Se llama Matías Emanuelle y tiene 21 años. Se rebusca la vida entre autos y tijeras en la zona del Buen Pastor de la ciudad de Córdoba. Su sueño es tener un centro de estética.

Cuenta con todos los elementos de una peluquería: capa, tijeras, máquina, peines y fijador. Es peluquero pero, hasta ahora, sólo ha podido trabajar en la calle “a voluntad”.
Como la situación está difícil, también cuida autos, por lo que la gente quiera darle, dado que en la zona rige la aplicación de estacionamiento.
“Lo que se me dé la oportunidad de hacer lo hago. Todo lo que me genere un ingreso, bienvenido sea”, dijo.
Lo conocen todos.
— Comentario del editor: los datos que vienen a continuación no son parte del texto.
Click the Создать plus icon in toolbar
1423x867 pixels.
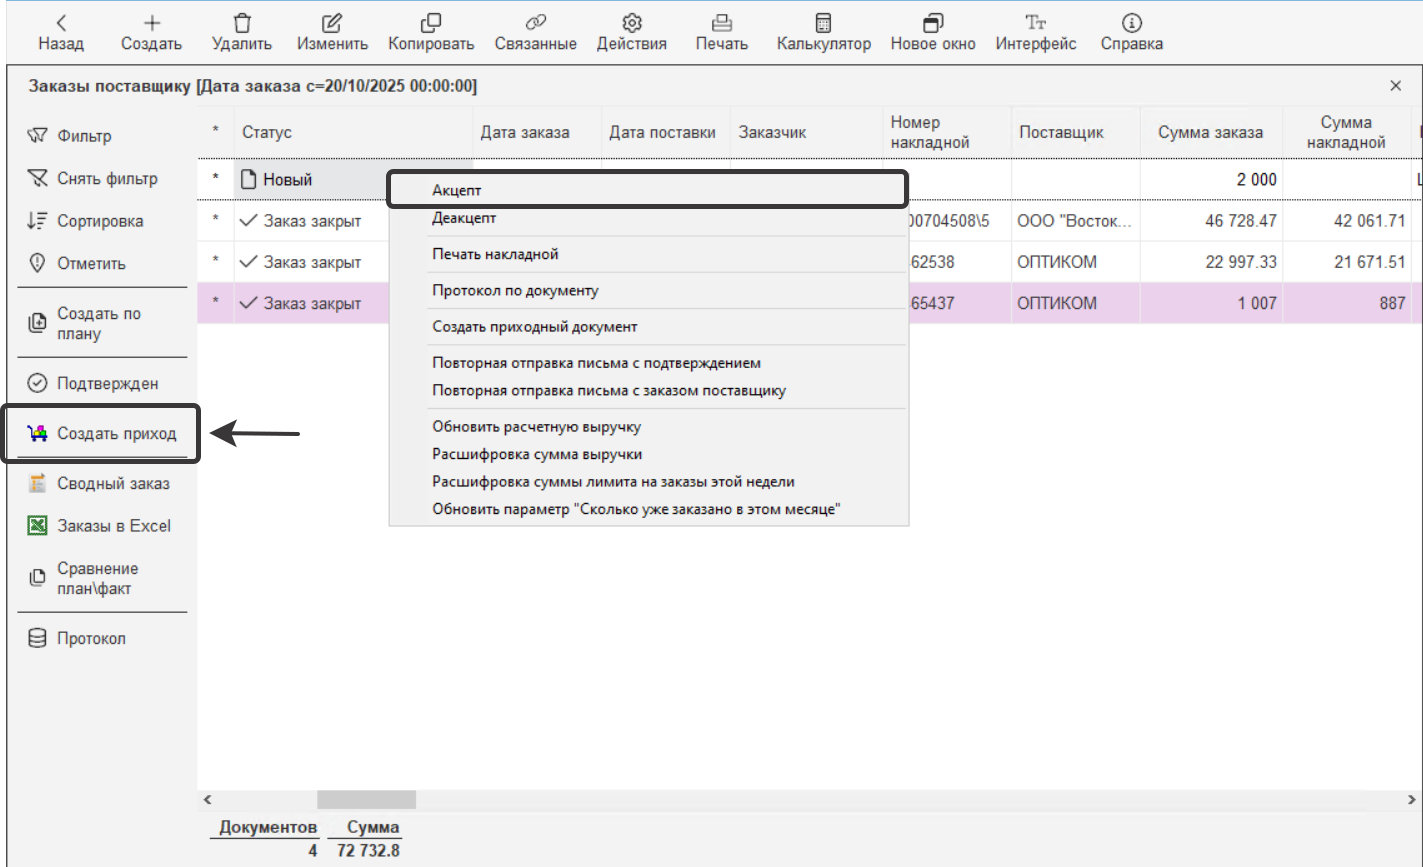coord(151,23)
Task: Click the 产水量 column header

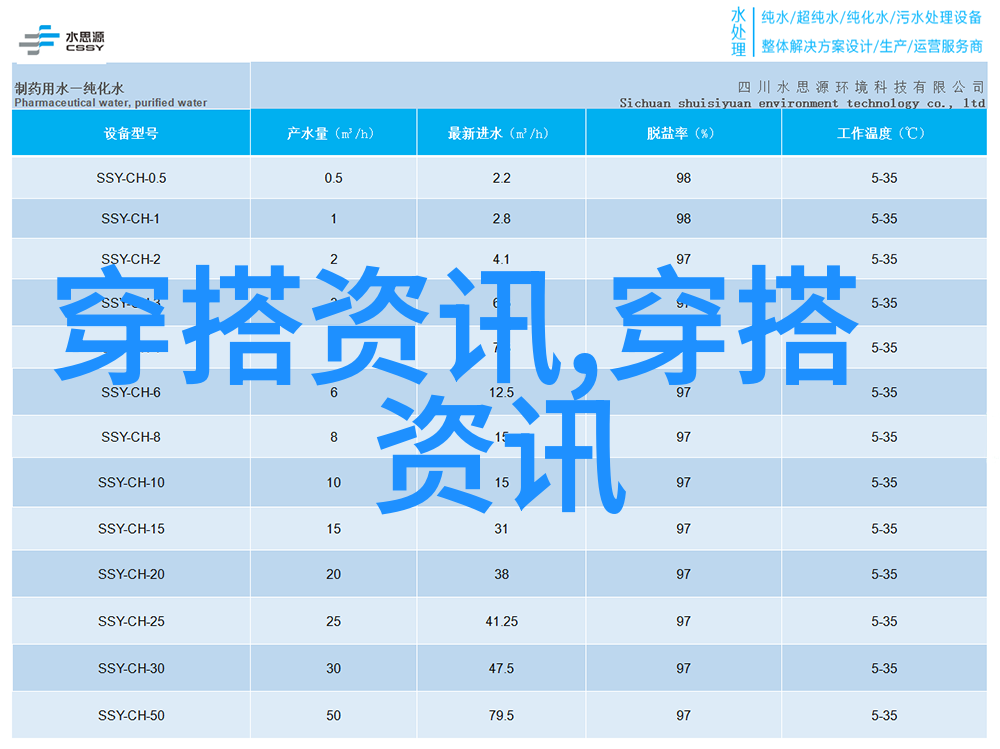Action: click(333, 133)
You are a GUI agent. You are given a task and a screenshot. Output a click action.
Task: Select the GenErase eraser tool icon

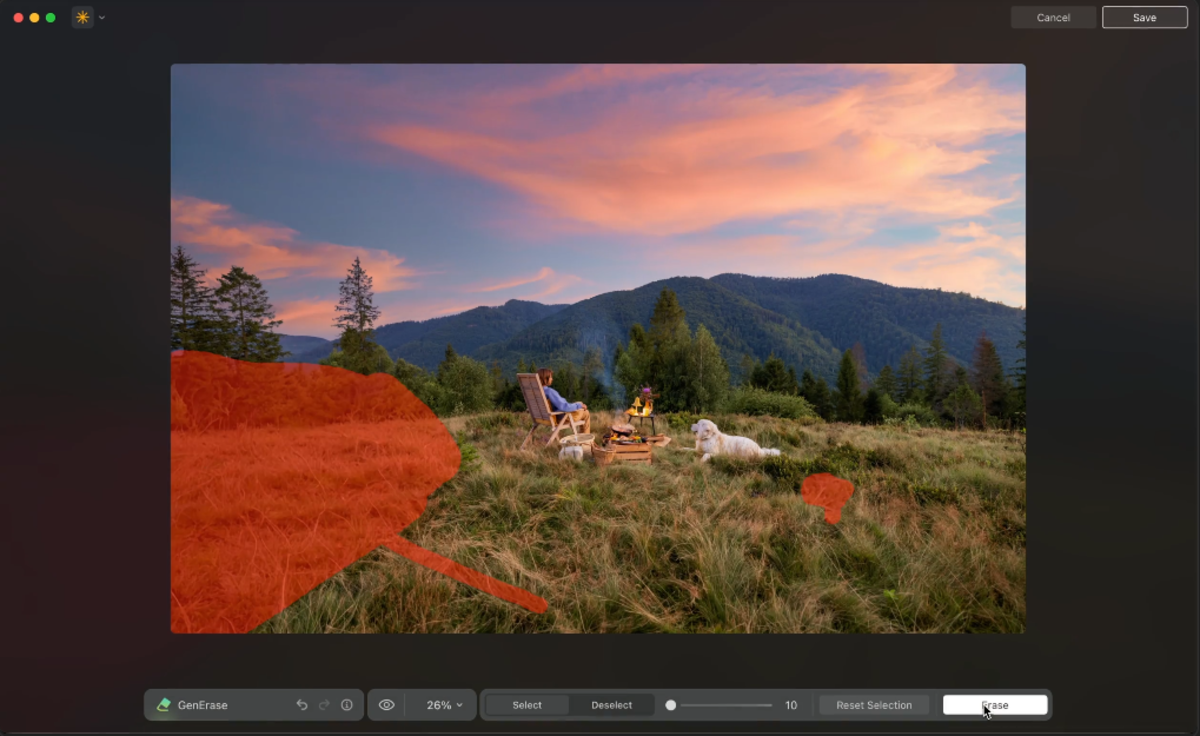coord(163,705)

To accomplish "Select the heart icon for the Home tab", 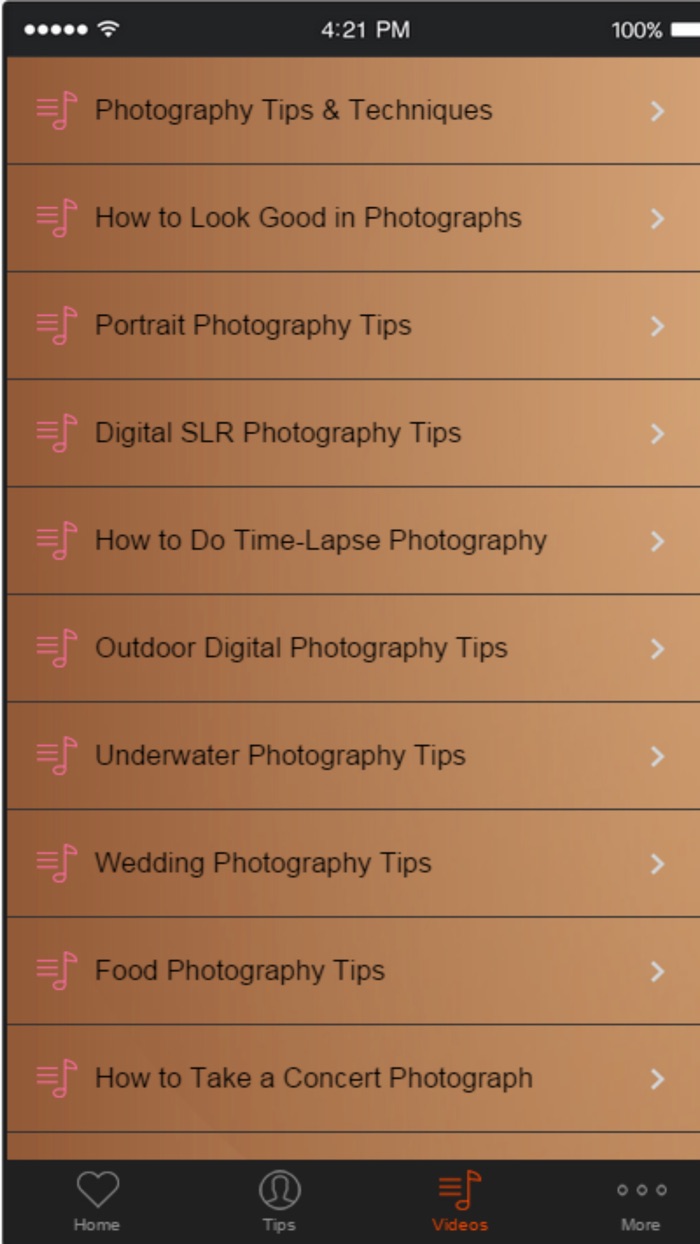I will 97,1192.
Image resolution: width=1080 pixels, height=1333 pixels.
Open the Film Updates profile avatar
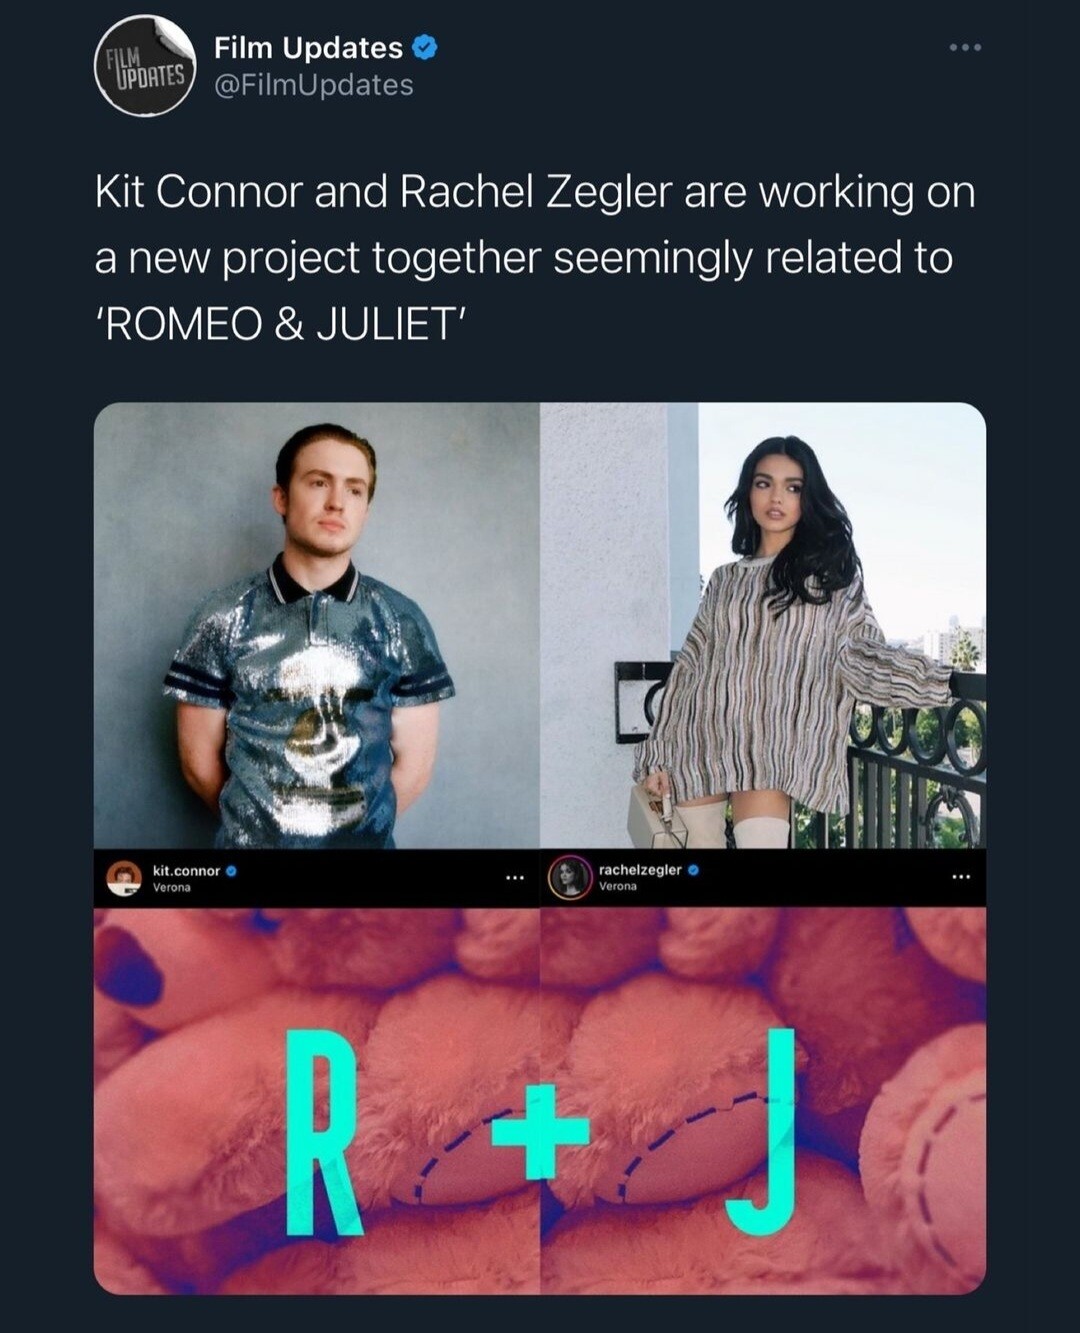click(x=145, y=66)
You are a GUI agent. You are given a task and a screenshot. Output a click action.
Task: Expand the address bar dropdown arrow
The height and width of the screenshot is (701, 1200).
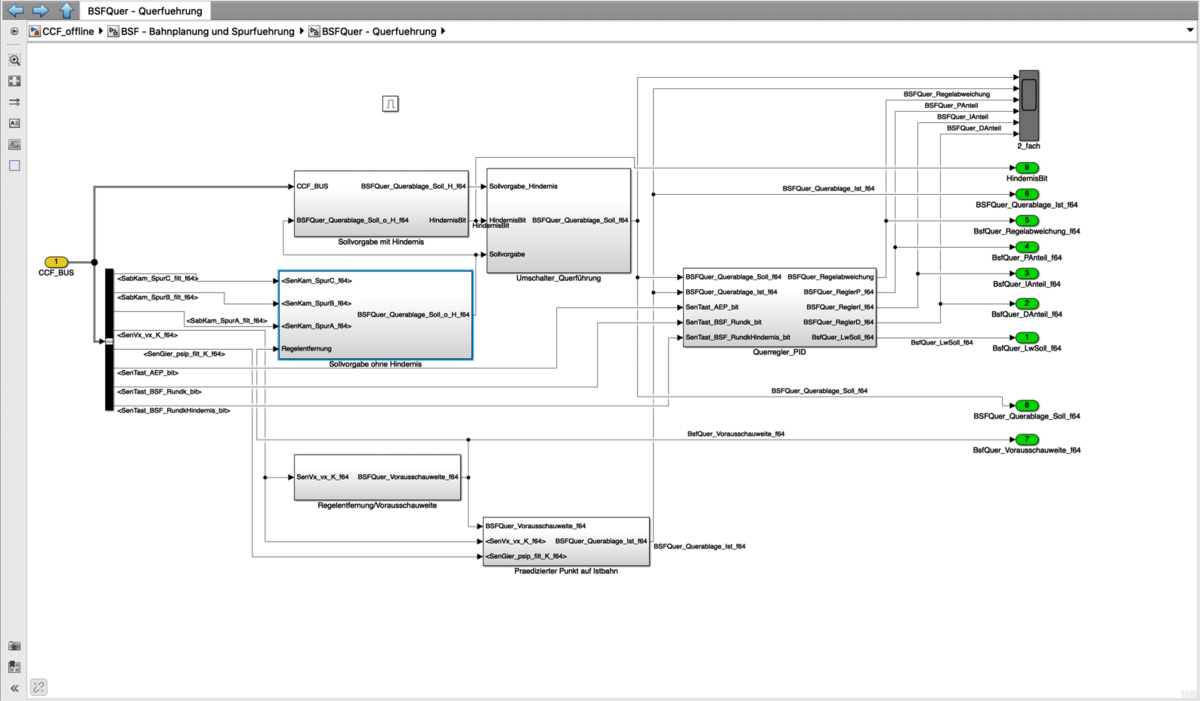(1189, 31)
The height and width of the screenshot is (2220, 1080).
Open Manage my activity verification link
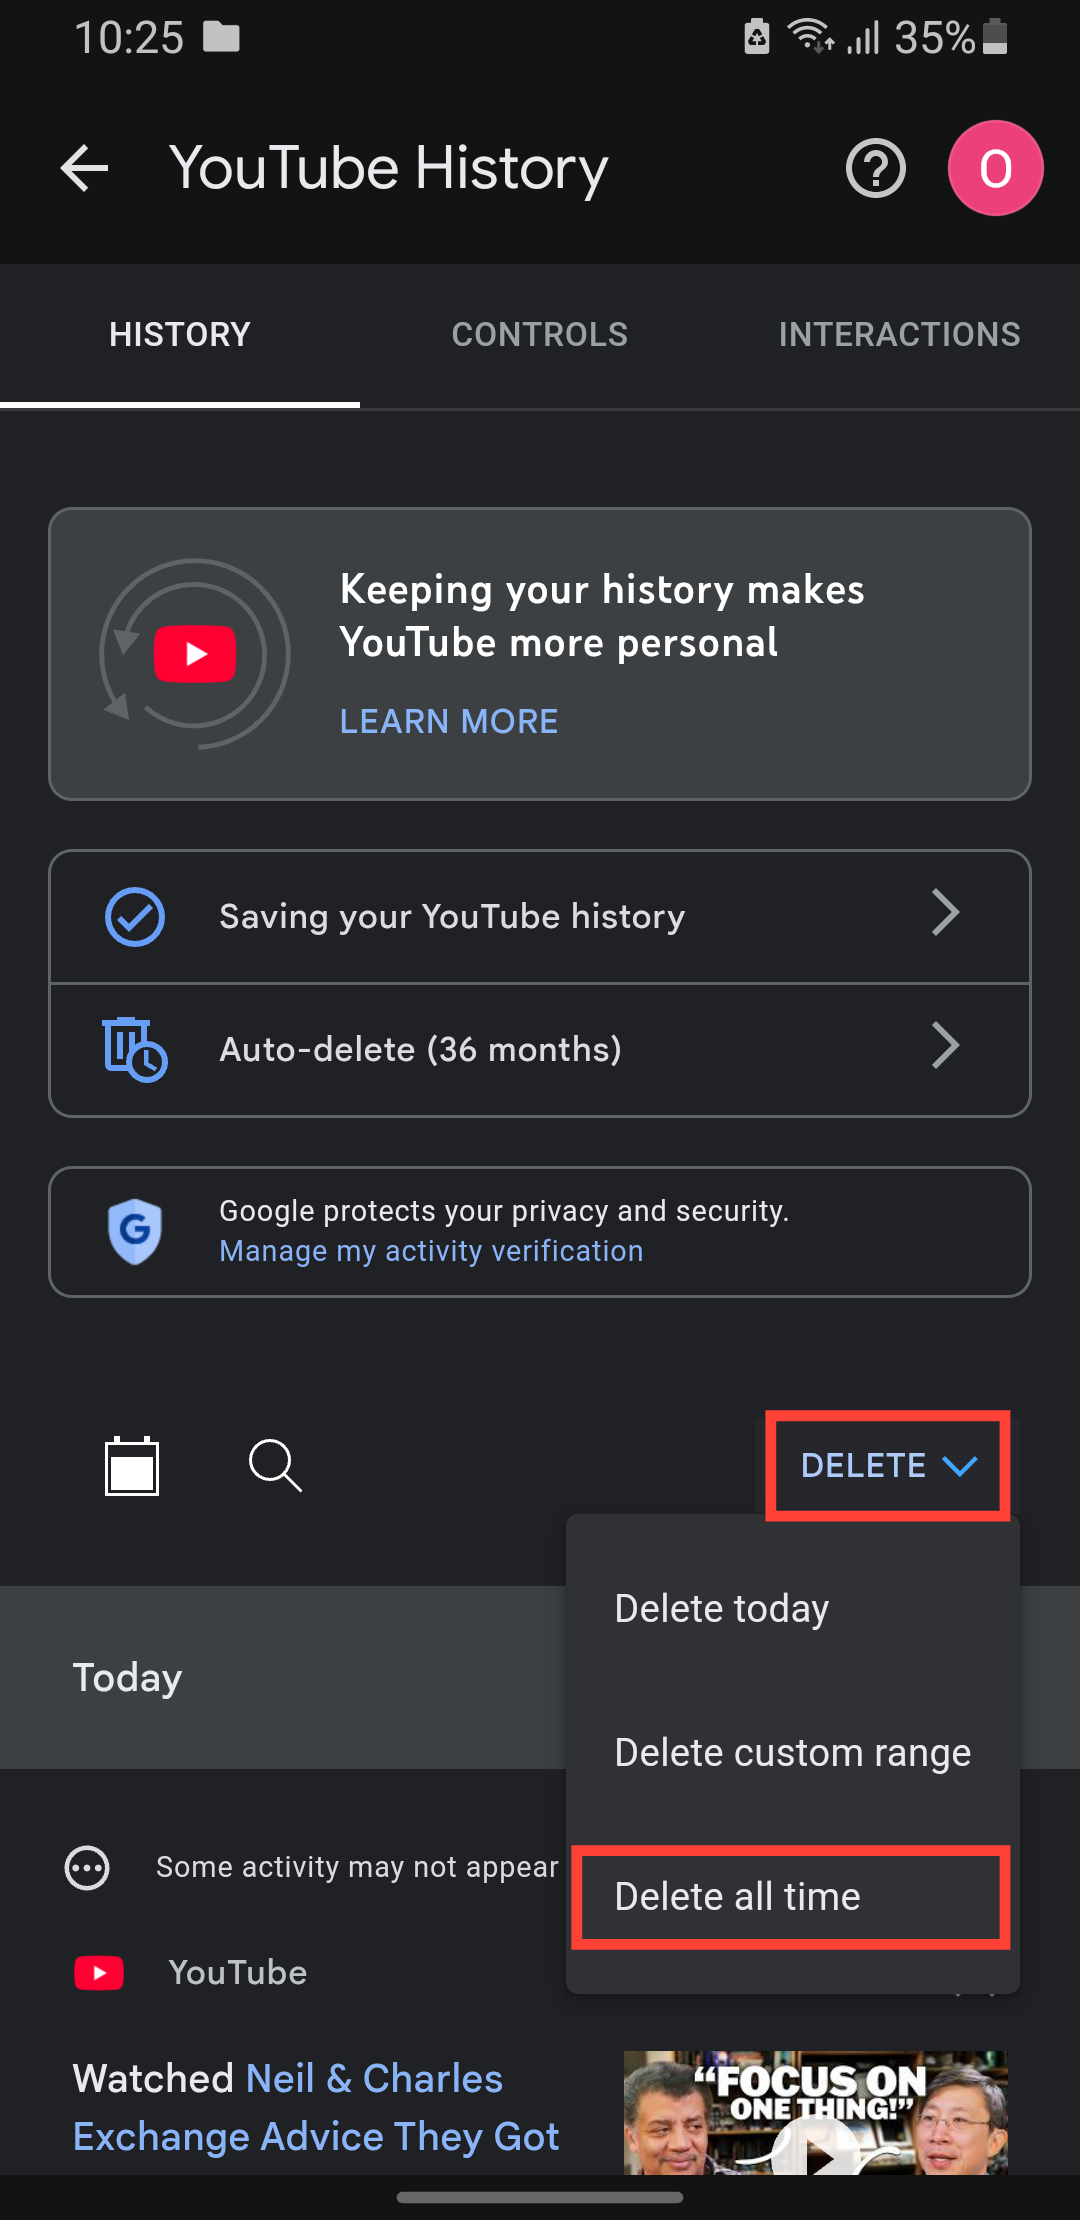point(431,1251)
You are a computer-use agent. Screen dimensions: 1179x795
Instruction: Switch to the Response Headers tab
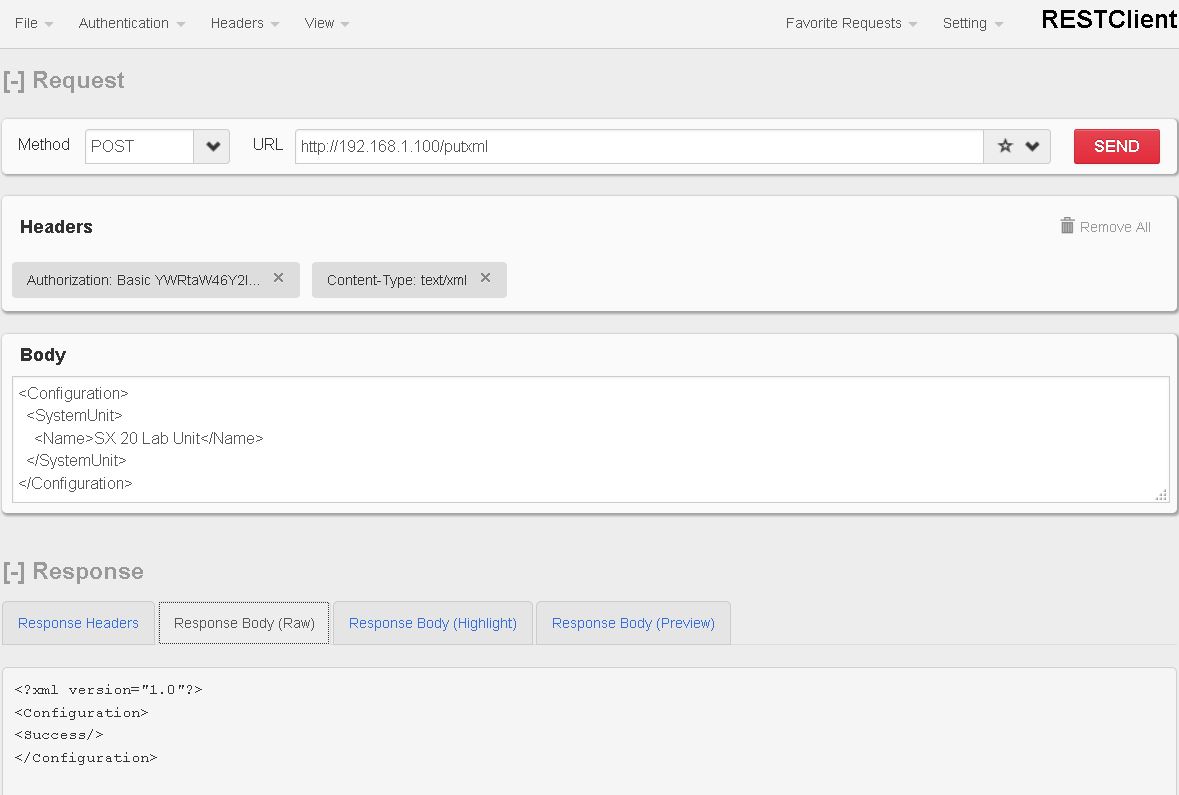[78, 623]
Con su simpatía, buen modo y educación, Matías se ha ganado la confianza de habitantes, transeúntes y visitantes habitué del sector.
“El corte de pelo lo hago a $300. Incluye corte, cejas, barba y un diseño”, afirma con implacable seguridad. Y agrega: “Lo hago también porque no todo el mundo puede pagar una peluquería donde le cobran $600 o $700 el corte”.
Cada día realiza, en promedio, 10 y 15 cortes. “La gente viene porque les gusta cómo corto. Además, está barato”, destaca.

Dueño de una humildad difícil de superar, Matías tiene claro lo que quiere en la vida. “Mi sueño es tener un centro de estética completo: que tenga desde peluquería hasta salón de tatuajes, maquillaje, uñas. Que tenga todo”, afirmó.
Busca, además, la oportunidad de seguir perfeccionándose. “Quiero hacer un curso de tatuajes y trabajar para empezar a recaudar el dinero y poner mi centro de estética”, finalizó.